# 10060 vs 10061



## annevan1213 (Apr 20, 2015)

Please help me determine the difference.  My physician is stating she is charging a complex I&D because she placed packing.  I am not sure that is the determining factor.  Coder's Desk Reference states Report 10061 for complex or multiple cysts.  Here is her procedure note.

I&D of Abscess:  Date--4/20/2015

Op consent form signed by patient.

Local anesthesia with 1 %  Lidocaine with epi

Pt. Prepped with betadine if not allergic to iodine, and rubbing alcohol.
Using sterile technique, I & D performed with #11 blade.   
Abscess opened with hemostats and drained.   
Packing gauze applied into wound.
Dressed with gauze.
Procedure well tolerated with no complications.
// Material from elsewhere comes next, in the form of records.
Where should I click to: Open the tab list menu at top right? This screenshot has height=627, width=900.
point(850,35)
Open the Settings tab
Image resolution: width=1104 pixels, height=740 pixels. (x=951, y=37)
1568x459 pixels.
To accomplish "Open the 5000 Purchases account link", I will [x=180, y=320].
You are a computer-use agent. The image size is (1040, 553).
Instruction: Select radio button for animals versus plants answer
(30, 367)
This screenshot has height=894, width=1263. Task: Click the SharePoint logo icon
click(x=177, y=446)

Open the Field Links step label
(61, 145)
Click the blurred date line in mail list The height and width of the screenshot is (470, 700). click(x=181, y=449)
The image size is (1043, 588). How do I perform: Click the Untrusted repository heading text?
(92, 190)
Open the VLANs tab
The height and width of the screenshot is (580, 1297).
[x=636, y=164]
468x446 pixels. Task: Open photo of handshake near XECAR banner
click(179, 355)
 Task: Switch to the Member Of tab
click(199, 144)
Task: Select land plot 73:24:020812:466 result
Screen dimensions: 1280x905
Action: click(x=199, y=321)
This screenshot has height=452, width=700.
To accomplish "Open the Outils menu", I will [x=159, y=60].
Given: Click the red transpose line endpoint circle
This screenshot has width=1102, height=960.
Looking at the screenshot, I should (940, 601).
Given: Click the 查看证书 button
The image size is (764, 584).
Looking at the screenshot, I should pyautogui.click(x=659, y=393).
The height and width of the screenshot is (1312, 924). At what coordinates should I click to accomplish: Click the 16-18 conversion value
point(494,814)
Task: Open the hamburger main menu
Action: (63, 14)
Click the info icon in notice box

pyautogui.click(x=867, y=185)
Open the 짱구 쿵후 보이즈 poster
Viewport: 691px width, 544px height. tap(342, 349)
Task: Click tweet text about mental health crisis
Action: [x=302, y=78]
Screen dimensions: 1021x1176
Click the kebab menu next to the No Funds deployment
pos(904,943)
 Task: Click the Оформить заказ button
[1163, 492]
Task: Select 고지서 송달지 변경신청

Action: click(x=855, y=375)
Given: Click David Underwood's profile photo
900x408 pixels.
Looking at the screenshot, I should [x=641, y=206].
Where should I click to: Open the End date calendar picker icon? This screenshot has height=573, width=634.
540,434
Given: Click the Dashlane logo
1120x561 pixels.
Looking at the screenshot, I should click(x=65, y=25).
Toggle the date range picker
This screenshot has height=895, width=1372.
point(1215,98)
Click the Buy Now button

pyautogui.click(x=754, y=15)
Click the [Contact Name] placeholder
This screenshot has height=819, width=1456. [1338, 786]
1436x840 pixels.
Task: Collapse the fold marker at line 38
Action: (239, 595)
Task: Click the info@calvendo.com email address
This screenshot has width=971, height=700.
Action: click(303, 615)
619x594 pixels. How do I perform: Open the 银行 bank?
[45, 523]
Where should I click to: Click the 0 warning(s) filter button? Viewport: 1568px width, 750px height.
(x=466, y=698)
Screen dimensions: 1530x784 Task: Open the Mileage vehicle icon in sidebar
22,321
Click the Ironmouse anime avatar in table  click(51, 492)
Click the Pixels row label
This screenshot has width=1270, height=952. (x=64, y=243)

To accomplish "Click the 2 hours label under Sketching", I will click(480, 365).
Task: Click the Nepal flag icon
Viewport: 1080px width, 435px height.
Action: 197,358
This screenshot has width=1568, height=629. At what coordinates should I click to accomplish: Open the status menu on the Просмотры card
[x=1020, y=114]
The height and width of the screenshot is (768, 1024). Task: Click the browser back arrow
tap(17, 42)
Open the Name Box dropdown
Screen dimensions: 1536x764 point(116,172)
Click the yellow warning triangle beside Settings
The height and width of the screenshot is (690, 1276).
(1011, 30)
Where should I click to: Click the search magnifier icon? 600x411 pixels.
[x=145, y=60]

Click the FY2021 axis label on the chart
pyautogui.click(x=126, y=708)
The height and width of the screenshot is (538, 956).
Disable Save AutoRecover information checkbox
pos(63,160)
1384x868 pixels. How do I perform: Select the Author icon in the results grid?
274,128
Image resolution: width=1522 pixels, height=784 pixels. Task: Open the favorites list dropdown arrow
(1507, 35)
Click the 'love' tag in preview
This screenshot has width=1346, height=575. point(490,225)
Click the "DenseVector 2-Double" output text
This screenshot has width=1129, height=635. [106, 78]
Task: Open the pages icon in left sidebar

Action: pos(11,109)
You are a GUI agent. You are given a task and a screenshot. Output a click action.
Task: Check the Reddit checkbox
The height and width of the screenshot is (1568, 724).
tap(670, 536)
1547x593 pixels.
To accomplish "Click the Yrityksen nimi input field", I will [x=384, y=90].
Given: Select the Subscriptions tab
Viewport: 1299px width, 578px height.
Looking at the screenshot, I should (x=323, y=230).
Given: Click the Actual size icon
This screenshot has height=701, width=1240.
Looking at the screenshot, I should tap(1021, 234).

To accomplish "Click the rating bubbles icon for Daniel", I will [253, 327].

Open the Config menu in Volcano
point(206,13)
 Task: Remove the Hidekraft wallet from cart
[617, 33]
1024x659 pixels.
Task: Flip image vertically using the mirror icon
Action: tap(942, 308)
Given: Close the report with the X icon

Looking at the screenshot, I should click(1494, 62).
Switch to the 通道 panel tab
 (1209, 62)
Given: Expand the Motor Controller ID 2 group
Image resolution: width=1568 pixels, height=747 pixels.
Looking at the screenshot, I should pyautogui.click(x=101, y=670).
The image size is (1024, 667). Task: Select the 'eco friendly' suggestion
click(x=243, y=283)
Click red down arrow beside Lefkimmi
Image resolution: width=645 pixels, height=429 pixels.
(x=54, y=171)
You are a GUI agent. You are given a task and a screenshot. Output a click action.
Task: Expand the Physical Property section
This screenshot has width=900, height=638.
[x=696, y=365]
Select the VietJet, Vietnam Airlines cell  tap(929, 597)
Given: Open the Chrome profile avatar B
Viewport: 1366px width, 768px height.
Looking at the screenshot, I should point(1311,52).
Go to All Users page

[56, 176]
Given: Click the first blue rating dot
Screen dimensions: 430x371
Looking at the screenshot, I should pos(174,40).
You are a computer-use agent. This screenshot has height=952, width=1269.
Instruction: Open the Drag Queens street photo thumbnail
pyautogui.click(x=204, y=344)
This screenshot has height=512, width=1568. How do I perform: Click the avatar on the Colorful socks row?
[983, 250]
CPT guidelines aren't clear either.  

Thank you!


----------



## moore509 (Apr 20, 2015)

I would use 10060 because the note indicates that there was not multiple abscesses.  Dressing/packing the wound does not make it complex.  If the physician disagrees, I would have her sign a form (something like a query form) stating that the draining of the abscess was complex.

Hope that helps!


----------



## annevan1213 (Apr 20, 2015)

Thank you, this does help.  I agree that it should be 10060.  It was a query form that she described her decision for complex so I quess I have to go with that for now.  But I will talk with her about the difference and see if she agrees moving forward.

Thanks!


----------



## monicahkfan (Apr 21, 2015)

If packing is placed we code cpt 10061.  Your note supports cpt 10061.


----------



## jdibble (Apr 21, 2015)

I grabbed this from a previous post on this forum:

Excerpt from CPT Assistant...

Surgery: Integumentary System

Question: Many of the incision and drainage codes (ie, 10060-10140, 10180) include one code for simple procedures and one code for complicated procedures. Does the CPT code set define these terms? 

AMA Comment: No. The choice of code is at the physician's discretion, based on the level of difficulty involved in the incision and drainage procedure. 

Coders Desk Reference: 
The site is gently cleaned with a disinfectant. An incision is made in the center of the abscess or cyst. The site is drained and irrigated with a sterile solution. Then the skin is then closed for a simple abscess. Depending on the depth of the abscess, the physician may insert a catheter or drain for a few days. Code 10060 for a simple or single procedure; 10061 for complicated or multiple procedures. For a complicated abscess, the site is packed with sterile gauze to help the wound heal and prevent further leakage. Complex abscesses may also require subsequent surgical closure. 

We have always coded 10061 if the doctor uses packing rather than closing.

Hope that helps.

Jodi


----------